I am referring, of course, to humankind, the “fantastic race,” as Jonathan Swift accurately called them. He did not mean this in our newer sense of “marvellous” and “outstanding,” but in the older sense of “crazy,” batfeathers insane.

The Church has the task of resisting these phantasms, this “false consciousness” that humans need little excuse to fall into, the “sin” that guides our actions when we come off our own rails. Her job is not to accommodate the illusions.

The amount of Neo-Catholic denial so far as to the real source of the “50%” belief has been impressive, but leave it to our friends at Church Militant to have taken the cake. After the story first broke, Church Militant, brave investigative journalists that they are, simply ignored it. But then, over a year later, not only did Church Militant question whether Francis really said 50% of marriages are invalid, they actually reported that Francis himself clarified and contradicted this statement! In a delusional January 22, 2016 piece, Christine Niles reported:

Cardinal Walter Kasper in 2014 had attributed to Pope Francis the claim that "50 percent of marriages are not valid" — remarks that set the media world abuzz. 

"Marriage is a sacrament," Cdl. Kasper said. "A sacrament presupposes faith." And in modern marriages, "you have to ask whether there was faith, and whether they really accepted all the conditions of a valid sacramental marriage."

But Pope Francis' official words today seem to contradict what was ascribed to him by Cdl. Kasper in 2014.

After acknowledging the two-fold mission of the Tribunal, which is to defend the "Sacred Bond" as well as to show "the indefectible merciful love of God towards the family, in particular those wounded by sin and by the trials of life," the Holy Father went on to explain how faith, even if not fully informed at the time of marital consent, can develop over time.

In fact, the habitus fidei [habit of faith] is infused from the moment of Baptism and continues to have a mysterious influence in the soul, even when the Faith has not been developed and psychologically appears to be absent. It is not rare for those who are betrothed, impelled towards true matrimony of the instinctus naturae [natural instinct], at the moment of celebration, to have a conscience limited in the design of the project of God, and only afterwards, in the life of the family, to discover all that God the Creator and Redeemer has established for them. 

He continued, "Deficiencies in the formation of the Faith and even error regarding the sacramental unity, indissolubility and dignity of marriage vitiate matrimonial consent only if they determine the will."

"It is precisely for this reason," he warned, "that errors regarding the sacramentality of marriage must be weighed very carefully."

The remarks go far in clearing up confusion over aspects of last year's reforms to the procedure for declarations of nullity. In apostolic letters issued on September 8, 2015, Pope Francis decreed a number of major changes, including shortening the length of time for the process as well as minimizing financial costs involved.
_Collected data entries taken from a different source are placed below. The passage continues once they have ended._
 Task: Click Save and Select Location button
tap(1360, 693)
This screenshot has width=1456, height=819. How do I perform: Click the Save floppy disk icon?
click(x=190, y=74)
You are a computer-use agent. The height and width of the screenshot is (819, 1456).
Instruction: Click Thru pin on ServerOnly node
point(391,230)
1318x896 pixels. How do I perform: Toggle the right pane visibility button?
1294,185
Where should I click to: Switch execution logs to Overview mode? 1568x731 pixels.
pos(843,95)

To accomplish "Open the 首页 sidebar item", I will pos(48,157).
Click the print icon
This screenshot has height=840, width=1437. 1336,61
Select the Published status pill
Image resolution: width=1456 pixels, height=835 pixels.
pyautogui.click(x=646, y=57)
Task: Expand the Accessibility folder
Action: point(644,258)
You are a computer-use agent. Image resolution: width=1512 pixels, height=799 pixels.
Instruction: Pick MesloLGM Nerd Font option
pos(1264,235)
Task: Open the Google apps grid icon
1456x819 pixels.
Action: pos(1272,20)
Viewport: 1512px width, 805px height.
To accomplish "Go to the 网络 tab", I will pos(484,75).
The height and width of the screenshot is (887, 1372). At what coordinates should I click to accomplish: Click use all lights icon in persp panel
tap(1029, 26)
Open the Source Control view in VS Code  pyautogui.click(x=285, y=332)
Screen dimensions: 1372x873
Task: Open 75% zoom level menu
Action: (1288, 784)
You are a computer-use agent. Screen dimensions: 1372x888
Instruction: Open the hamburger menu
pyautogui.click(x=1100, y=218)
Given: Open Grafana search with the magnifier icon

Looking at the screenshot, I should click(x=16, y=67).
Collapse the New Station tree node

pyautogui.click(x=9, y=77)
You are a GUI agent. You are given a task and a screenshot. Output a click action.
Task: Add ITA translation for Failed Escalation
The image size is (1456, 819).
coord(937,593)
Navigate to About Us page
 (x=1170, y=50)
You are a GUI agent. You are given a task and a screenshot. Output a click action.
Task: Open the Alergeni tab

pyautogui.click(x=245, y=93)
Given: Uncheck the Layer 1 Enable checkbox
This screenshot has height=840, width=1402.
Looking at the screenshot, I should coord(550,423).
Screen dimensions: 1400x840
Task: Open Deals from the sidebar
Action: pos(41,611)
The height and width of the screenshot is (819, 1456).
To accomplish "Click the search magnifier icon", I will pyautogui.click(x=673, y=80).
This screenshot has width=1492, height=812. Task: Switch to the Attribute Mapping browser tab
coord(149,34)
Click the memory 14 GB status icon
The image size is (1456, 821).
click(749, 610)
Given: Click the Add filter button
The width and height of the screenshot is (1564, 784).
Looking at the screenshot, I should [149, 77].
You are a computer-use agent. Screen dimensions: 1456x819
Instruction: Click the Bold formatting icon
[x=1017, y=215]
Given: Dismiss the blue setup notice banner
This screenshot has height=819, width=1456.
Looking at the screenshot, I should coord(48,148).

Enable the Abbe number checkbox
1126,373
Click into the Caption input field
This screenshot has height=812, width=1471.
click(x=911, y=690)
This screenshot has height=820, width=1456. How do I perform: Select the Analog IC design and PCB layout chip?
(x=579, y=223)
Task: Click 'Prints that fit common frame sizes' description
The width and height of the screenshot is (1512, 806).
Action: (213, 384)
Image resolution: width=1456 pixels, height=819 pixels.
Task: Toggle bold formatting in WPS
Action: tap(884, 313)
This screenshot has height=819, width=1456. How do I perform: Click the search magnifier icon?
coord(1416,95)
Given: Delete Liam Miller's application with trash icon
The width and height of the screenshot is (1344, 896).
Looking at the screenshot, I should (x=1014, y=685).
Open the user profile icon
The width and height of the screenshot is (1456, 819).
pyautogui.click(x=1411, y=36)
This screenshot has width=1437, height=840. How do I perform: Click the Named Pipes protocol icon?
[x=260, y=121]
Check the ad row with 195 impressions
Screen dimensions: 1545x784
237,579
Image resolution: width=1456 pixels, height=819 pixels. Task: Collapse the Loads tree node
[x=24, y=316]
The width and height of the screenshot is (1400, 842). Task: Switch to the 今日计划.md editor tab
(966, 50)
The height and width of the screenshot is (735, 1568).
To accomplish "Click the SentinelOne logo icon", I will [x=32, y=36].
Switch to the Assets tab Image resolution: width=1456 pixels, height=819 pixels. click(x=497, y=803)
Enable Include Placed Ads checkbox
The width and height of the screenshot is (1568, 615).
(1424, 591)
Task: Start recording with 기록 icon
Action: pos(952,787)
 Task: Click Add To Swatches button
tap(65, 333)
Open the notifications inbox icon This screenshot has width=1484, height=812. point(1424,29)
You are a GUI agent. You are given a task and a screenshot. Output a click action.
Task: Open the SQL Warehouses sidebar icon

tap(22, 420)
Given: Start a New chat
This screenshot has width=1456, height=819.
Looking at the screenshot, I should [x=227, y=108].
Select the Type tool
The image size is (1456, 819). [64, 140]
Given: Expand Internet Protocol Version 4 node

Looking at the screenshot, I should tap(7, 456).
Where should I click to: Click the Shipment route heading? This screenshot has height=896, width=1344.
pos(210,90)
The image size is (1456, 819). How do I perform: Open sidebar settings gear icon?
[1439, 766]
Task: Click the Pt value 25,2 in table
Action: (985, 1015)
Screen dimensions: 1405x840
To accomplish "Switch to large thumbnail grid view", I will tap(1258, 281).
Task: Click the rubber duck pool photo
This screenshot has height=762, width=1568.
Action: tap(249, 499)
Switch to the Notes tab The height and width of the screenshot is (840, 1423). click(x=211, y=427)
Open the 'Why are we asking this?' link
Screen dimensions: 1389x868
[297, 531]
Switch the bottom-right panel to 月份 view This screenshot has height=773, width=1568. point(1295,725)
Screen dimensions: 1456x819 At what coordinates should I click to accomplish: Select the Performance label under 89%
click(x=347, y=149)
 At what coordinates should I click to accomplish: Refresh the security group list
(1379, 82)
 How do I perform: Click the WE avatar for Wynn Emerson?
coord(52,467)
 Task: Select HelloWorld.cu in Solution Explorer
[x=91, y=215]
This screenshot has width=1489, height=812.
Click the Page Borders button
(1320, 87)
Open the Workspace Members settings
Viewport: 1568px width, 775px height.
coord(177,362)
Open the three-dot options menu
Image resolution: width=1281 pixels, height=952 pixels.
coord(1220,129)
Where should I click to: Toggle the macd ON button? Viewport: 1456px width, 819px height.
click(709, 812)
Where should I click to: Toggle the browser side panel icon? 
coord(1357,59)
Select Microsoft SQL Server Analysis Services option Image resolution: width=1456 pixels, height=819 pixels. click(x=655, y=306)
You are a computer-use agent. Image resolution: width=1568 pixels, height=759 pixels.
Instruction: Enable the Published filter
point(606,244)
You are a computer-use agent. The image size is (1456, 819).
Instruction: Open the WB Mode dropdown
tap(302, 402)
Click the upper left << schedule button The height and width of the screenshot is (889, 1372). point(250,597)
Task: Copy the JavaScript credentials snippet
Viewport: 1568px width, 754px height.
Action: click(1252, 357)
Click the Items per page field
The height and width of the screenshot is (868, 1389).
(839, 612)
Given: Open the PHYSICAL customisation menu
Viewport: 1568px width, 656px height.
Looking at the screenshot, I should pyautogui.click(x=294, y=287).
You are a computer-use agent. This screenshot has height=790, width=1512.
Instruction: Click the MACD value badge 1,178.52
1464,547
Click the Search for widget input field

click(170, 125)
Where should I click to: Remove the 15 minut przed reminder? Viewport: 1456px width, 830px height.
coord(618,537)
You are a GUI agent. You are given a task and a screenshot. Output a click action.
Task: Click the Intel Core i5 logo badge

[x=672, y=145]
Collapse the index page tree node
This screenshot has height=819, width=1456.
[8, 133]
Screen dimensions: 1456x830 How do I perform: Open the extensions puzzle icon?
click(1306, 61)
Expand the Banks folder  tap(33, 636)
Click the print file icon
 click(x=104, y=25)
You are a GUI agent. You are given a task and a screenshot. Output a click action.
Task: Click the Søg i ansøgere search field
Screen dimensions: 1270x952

As we now know, just yesterday, Pope Francis himself stated, “the great majority of our sacramental marriages are null.” In light of this, readers of these Neo-Catholic publications must now ask themselves if the Neo-Catholic media can really be trusted to give a clear and honest reporting and analysis when it comes to statements of Pope Francis. Will these same Neo-Catholics who passionately criticized the idea that half of Catholic marriages are invalid, now use that same level of passion to criticize Francis himself upping the ante from 50% to “the great majority?” If they are intellectually honest, necessity requires it. If they refuse, it sends a clear message to their readers that these publications have an agenda of covering for this pope and do not respect their readers enough to be honest with them.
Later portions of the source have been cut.